Items listed in a dataset:
-----
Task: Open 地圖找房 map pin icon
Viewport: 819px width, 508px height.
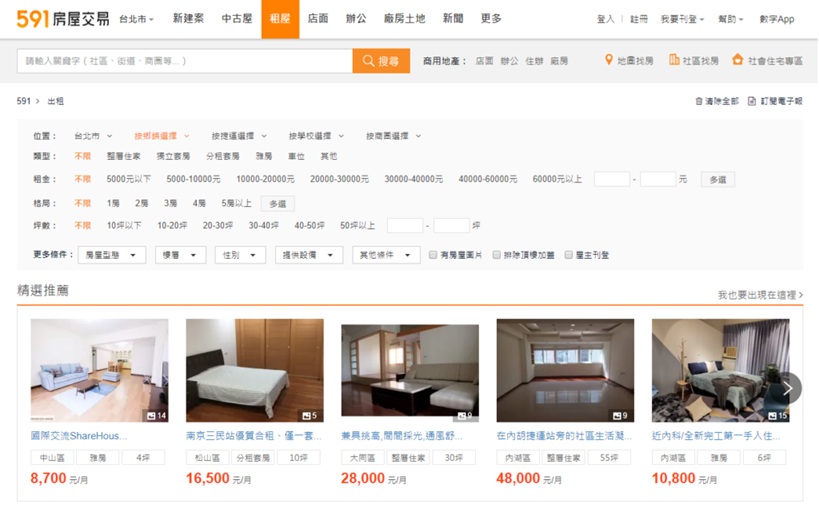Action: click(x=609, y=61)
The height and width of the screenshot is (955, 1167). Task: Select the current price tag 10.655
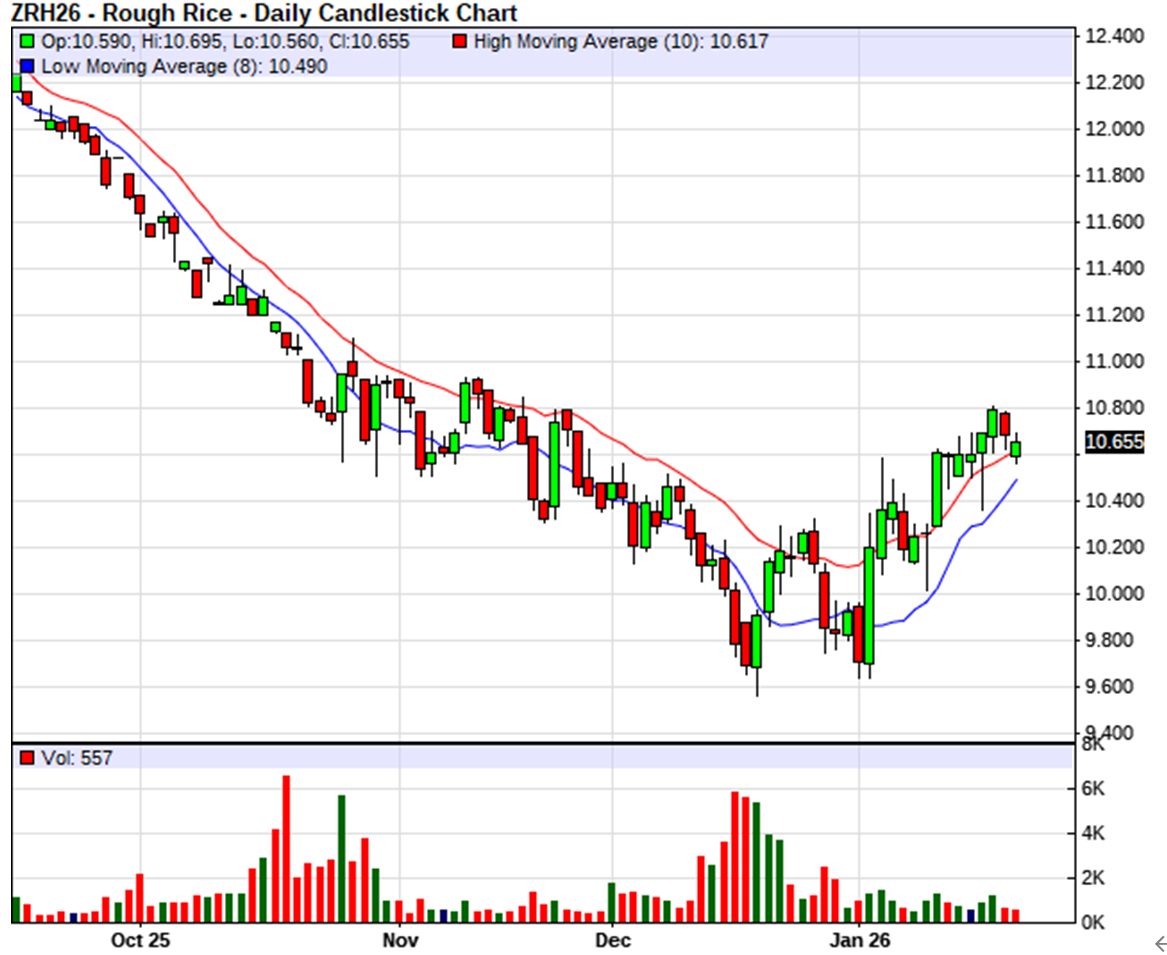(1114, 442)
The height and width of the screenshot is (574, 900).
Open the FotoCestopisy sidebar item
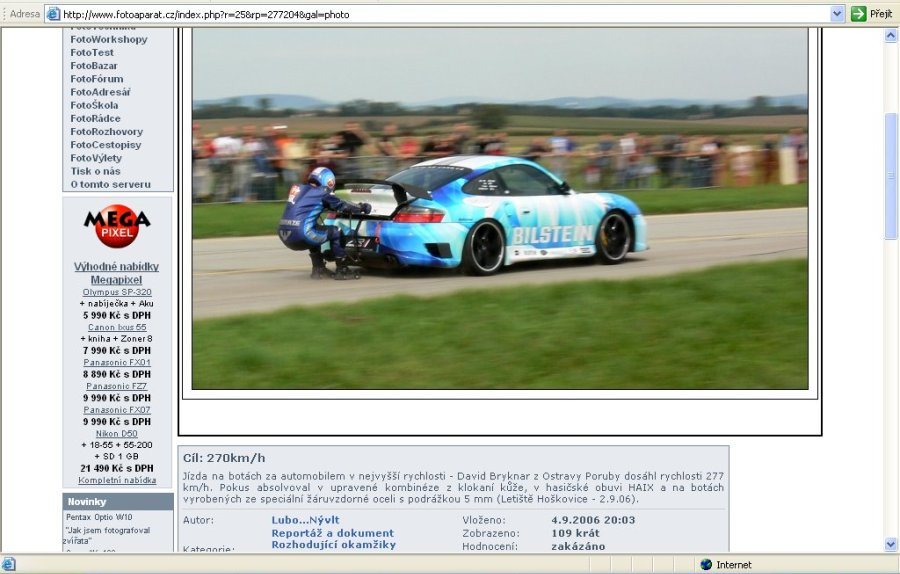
-----
Could you reproduce all of the data above verbatim, leaving out the pictures?

Task: Open 地圖找房 map pin icon
Viewport: 819px width, 508px height.
Action: click(x=609, y=61)
The height and width of the screenshot is (955, 1167). Task: Select the current price tag 10.655
(1114, 442)
The height and width of the screenshot is (574, 900).
Open the FotoCestopisy sidebar item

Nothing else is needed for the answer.